Some banks highlight their security guarantee which is generally a repeat of Regulation E. Ally Bank’s security page states:
We guarantee that you will not be liable for any unauthorized Online or Mobile Banking transaction as long as you report the unauthorized transaction by calling us at 1-877-247-ALLY (2559) within 60 days from when your statement is made available.
I asked Ally if wire transfers are included in this security guarantee, and they said yes. To reduce the chance of wire transfer scams, Ally does not offer outgoing international wire transfers. Only outgoing domestic wire transfers are allowed.
Capital One 360 (formerly ING Direct) goes further on wire transfers. According to a Capital One 360 representative, no outgoing wire transfers are allowed at Capital One 360.

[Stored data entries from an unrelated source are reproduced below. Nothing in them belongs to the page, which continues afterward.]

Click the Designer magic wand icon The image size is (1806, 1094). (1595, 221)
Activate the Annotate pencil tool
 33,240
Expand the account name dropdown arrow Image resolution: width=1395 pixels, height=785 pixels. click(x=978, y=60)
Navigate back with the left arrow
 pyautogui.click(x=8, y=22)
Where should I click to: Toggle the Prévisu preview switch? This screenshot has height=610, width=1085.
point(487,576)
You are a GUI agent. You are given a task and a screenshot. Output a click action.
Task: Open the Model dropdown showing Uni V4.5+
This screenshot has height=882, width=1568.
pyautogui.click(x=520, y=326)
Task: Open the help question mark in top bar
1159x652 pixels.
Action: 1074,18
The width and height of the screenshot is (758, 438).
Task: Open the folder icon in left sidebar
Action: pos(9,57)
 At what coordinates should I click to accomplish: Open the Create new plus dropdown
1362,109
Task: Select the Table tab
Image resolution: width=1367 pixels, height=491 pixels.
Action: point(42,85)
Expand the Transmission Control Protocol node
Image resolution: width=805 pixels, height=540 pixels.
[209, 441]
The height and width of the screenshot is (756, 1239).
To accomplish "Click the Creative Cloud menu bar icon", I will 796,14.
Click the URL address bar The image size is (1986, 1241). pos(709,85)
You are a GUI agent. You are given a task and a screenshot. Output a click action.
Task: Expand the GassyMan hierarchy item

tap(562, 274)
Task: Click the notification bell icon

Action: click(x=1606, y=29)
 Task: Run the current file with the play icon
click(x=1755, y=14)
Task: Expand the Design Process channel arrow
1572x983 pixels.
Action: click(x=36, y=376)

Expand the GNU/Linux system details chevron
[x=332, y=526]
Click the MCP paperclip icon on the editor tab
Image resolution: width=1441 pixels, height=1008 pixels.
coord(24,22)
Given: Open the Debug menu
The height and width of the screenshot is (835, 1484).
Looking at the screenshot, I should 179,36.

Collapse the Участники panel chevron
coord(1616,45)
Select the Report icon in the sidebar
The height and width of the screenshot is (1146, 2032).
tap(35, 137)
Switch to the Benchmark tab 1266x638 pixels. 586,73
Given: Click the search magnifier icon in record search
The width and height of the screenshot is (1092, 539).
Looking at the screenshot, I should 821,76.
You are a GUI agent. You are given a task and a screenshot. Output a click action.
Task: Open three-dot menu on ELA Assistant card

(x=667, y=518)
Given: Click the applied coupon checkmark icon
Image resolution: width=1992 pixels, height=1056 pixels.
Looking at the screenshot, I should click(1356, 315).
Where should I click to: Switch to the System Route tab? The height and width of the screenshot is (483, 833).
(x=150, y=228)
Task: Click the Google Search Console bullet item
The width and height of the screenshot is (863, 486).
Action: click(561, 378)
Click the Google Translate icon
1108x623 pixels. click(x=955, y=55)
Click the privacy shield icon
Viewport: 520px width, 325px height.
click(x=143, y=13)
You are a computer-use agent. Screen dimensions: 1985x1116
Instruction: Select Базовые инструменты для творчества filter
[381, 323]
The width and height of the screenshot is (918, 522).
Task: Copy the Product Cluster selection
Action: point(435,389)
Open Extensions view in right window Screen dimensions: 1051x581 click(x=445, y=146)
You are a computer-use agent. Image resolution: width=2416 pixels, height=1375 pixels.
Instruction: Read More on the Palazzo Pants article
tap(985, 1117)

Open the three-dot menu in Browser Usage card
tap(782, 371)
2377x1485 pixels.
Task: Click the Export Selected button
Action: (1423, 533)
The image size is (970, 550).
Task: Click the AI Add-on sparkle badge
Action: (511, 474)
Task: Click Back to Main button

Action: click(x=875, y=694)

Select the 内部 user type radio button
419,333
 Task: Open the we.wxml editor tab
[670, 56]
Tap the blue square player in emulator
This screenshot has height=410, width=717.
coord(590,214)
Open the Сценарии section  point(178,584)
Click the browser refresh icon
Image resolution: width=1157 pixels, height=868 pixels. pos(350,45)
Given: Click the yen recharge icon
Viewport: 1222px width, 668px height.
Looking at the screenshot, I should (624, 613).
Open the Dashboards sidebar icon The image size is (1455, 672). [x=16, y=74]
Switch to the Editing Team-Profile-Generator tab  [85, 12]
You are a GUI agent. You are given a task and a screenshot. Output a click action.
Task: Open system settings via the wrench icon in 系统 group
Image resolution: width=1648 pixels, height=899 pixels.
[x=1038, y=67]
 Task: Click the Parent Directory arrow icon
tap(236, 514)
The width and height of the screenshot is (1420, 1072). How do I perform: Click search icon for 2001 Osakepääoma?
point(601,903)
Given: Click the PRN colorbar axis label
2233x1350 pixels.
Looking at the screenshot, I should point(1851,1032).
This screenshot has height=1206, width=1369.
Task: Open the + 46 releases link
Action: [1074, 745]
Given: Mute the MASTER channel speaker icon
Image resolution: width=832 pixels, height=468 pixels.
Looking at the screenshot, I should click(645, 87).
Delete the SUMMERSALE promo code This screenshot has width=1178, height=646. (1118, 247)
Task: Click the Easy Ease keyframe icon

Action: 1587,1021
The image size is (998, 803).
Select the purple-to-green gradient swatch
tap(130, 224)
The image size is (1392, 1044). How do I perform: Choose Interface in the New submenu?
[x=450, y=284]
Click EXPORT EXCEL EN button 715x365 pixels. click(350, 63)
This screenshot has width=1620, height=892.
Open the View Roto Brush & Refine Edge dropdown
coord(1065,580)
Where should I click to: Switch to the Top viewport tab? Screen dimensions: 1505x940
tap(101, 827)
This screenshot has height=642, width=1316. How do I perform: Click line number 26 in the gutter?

Regulation E and Business Accounts
If you take reasonable precautions and consistently monitor your accounts, you shouldn’t have to worry about money disappearing from your bank accounts. Banks like Ally and Capital One 360 have implemented systems that help ensure the safety of your money, and Regulation E exists to protect you when fraud does occur. It’s important to remember that Regulation E only protects consumer accounts. Business accounts are not covered. There have been several cases in which businesses have filed lawsuits against banks in an attempt to get back money that was lost by electronic fraud. Businesses have also had to sue to get back money that was lost due to bank employee fraud. I’ll review some of these cases and the risks that businesses face in future articles.